Animated Feature- Rango
Documentary Feature- Tricky! Erm, Paradise Lost 3: Purgatory? Not my specialty, anyway
Foreign Language Film- A Separation
Cinematography- Anything but The Tree of Life would be a scandal
Film Editing- If Hazanavicius loses Director and Screenplay, he still wins of his three nominations here
Costume Design- Really wide open category, any could take it. I select Jane Eyre, as period pieces are favored here...although, The Artist may take it in a sweep
Art/Set Direction- Hugo’s rich visuals should support a win here
Makeup- Please, please, I beg you, give Meryl’s personal makeup designer his first Oscar for the outstanding aging work in The Iron Lady
Visual Effects- Rise of the Planet of the Apes
Original Score- The Artist relies so heavily on this I can’t see it losing
Original Song- Man or Muppet, The Muppets
Sound Editing/Mixing- Some combination of Hugo and War Horse? Massively difficult and odd categories that few predict correctly.
Live Action/Animated/Documentary Shorts- Notoriously hard to predict, most experts still get them wrong anyway. I abstain.

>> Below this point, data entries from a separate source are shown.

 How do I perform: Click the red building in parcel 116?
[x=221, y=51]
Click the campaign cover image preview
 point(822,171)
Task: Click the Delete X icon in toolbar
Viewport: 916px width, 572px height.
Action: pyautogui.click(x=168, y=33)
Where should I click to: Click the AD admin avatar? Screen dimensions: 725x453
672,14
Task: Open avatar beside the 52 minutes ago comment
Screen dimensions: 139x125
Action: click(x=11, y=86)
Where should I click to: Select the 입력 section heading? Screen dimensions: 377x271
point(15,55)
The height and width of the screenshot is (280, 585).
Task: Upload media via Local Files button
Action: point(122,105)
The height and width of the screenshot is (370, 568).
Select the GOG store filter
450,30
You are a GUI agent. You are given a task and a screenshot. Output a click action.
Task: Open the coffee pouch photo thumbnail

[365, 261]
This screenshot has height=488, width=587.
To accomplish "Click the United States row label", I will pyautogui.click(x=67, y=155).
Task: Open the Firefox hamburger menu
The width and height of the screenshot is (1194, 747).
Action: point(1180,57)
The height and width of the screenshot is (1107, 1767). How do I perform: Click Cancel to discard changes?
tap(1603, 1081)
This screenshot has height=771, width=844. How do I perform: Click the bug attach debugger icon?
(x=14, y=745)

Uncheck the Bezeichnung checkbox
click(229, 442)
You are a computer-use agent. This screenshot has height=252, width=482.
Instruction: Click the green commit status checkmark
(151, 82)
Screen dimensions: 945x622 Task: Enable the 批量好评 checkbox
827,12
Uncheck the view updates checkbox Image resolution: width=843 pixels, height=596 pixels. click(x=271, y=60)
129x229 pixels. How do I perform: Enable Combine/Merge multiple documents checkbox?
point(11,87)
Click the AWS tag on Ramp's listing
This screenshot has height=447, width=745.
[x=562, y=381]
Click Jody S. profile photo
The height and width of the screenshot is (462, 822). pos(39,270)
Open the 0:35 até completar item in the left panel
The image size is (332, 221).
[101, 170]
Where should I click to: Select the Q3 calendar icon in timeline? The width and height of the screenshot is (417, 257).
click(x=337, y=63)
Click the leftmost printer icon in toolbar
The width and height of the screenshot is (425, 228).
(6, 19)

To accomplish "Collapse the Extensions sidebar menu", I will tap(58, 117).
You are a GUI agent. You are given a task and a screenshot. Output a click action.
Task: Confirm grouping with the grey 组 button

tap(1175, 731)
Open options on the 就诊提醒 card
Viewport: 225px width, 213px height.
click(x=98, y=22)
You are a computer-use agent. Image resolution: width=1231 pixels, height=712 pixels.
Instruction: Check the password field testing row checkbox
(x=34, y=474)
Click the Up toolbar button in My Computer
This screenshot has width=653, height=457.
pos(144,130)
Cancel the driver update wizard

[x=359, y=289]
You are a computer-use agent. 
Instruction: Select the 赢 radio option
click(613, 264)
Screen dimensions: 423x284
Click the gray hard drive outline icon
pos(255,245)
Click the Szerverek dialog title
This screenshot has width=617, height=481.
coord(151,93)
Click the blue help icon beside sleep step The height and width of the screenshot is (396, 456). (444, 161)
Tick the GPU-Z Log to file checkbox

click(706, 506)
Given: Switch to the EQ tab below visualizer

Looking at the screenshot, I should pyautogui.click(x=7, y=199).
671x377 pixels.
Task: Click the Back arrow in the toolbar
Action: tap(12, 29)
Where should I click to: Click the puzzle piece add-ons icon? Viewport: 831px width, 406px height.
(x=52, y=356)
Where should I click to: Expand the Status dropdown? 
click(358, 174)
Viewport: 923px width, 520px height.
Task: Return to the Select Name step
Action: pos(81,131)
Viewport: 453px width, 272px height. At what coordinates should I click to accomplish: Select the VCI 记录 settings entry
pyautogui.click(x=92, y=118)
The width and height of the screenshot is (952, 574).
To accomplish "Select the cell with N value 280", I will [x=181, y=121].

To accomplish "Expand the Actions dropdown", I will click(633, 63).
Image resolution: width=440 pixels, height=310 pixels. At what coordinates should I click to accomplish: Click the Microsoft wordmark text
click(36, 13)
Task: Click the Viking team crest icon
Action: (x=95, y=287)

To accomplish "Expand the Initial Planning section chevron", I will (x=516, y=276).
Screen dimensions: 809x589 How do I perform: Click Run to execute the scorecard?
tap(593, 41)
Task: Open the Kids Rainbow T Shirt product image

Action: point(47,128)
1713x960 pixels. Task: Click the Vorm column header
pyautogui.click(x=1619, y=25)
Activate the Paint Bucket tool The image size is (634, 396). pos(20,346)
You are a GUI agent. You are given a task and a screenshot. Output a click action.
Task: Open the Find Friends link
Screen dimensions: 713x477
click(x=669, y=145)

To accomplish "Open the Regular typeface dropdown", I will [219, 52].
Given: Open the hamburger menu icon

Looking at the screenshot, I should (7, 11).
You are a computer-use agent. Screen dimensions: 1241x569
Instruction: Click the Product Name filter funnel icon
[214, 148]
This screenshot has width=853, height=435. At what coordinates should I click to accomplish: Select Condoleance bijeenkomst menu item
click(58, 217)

Sound off with your own predictions or thoughts below, friend us on Facebook, and tell us how you think we are doing. I'd just quickly like to thank my buddy and co-founder of this site Paul Goldberg, my parents for taking me to all the R-rated movies when I was too young, and those fellow pundits of mine (most notably- Sasha Stone, Jeff Wells, Kris Tapley, Brad Brevet, Nathaniel Rogers, Scott Feinberg, Tom O'Neil, and Chris Beachum) that have analyzed and obsessed over these awards with me for the past six months. Through ups and downs, it's truly been one hell of a season. See you all after the fracas this Sunday night!


  1. Solid Predictions, Alex. I would like to sit down and watch Moneyball with you sometime.

    1. @ My Main Man Matt,

      Perhaps for one of those lampoon nights where I'm allowed to talk through the whole movie :) Thanks for chiming in! See you over break.

      -The Savant

  2. Alex, really well written and very interesting on all counts!

    1. @ Mr. G:

      Thank you so much! Hope you and Mrs. Goldberg enjoyed seeing some of these movies as well over the past couple of months :)

  3. I've tried to see as many of these movies as I could. Looking forward to our annual (how many?) Oscar night!